◆ **REQUIREMENT**
Gather up every line from the entries below that uses the word "question".

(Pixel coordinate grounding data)
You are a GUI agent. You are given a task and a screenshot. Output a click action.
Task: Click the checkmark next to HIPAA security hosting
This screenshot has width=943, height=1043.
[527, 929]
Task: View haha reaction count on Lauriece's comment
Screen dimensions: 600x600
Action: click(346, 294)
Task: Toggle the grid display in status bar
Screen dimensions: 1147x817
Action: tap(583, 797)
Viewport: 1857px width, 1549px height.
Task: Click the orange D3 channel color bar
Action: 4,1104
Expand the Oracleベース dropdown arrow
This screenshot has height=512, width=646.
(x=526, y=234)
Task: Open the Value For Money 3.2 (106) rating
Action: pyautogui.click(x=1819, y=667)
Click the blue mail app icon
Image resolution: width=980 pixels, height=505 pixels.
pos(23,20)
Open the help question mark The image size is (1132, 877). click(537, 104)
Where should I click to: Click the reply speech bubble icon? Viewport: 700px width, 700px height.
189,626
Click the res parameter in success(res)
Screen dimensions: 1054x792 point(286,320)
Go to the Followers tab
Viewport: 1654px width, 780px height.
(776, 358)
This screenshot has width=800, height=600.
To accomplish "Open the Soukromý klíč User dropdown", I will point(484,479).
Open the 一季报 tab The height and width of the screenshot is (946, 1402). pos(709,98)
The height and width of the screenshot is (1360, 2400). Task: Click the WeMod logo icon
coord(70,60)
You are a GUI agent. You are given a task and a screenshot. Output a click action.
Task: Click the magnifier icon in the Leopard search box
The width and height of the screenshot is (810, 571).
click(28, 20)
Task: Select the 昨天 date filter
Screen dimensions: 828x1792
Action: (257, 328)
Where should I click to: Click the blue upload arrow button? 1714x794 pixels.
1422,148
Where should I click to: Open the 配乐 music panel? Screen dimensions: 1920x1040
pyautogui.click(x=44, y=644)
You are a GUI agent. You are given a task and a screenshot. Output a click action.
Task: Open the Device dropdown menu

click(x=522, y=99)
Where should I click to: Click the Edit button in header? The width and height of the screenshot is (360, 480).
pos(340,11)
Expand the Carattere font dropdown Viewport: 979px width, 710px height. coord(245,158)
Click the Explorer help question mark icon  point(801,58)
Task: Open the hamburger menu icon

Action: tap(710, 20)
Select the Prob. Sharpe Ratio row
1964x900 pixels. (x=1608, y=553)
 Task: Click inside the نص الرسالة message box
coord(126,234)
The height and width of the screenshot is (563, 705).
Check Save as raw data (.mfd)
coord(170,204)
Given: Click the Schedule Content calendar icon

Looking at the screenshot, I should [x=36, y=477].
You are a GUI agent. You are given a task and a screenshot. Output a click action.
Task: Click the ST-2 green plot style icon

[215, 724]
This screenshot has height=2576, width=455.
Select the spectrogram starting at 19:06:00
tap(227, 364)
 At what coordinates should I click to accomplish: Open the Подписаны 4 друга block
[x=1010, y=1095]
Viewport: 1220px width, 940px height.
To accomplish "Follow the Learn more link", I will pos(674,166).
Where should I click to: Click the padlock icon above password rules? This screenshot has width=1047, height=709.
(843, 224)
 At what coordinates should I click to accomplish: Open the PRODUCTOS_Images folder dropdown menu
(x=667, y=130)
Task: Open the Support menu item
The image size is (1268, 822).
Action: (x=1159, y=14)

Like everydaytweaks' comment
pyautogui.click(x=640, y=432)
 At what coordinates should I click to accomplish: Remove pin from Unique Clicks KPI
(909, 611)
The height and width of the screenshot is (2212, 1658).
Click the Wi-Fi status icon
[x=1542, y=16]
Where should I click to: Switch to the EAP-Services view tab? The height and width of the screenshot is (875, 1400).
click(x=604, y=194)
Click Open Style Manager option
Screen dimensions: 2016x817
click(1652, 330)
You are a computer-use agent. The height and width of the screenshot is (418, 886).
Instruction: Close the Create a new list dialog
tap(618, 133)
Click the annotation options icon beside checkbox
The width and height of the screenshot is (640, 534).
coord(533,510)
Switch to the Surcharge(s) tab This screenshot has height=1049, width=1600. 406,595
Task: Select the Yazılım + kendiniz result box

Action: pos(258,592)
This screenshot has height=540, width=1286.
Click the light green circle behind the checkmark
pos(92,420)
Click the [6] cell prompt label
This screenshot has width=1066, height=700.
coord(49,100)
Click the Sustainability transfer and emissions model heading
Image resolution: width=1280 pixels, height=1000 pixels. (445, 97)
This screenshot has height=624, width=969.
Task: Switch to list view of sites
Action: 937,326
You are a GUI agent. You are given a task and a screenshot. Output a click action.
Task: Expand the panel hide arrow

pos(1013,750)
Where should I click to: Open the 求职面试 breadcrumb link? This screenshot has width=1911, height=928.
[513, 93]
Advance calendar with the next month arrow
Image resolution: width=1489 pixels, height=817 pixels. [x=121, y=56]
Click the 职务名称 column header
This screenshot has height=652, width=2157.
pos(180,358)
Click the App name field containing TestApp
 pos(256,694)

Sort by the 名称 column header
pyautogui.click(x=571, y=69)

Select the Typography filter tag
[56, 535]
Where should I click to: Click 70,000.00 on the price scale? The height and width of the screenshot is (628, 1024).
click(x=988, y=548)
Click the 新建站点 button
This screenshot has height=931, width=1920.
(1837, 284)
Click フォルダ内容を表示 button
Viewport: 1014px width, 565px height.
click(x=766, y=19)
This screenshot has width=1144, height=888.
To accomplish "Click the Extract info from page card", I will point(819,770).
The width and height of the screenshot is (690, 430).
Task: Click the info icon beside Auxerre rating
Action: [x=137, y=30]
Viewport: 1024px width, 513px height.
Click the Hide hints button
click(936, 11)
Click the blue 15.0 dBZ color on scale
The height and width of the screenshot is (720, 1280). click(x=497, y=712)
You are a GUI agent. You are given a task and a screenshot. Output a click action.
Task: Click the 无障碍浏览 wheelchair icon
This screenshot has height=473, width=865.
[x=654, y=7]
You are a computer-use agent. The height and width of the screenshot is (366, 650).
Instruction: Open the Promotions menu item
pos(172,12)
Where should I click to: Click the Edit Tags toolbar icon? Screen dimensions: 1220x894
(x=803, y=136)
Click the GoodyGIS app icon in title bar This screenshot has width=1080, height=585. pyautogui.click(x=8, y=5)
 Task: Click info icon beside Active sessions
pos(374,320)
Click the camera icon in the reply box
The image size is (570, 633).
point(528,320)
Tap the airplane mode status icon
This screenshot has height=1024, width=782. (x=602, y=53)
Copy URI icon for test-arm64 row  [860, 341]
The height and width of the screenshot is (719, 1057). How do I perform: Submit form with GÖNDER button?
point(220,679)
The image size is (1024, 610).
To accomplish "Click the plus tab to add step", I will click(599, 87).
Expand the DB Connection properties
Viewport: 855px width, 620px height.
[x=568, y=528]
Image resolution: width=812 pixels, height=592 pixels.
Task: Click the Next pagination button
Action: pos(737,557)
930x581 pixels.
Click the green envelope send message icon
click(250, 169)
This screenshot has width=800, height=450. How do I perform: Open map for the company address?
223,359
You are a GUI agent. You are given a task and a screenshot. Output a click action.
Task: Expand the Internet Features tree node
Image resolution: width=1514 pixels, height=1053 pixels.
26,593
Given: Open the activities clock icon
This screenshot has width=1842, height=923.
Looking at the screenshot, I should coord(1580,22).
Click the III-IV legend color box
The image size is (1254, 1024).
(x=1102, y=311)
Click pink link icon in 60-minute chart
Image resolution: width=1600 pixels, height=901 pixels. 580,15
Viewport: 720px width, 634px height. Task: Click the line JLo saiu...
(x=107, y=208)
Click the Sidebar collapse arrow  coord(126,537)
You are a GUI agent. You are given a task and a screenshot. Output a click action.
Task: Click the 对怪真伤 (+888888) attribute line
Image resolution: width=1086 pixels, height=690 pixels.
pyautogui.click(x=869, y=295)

◆ **REPLY**
Open the help question mark The image size is (1132, 877). click(537, 104)
Click the Explorer help question mark icon  point(801,58)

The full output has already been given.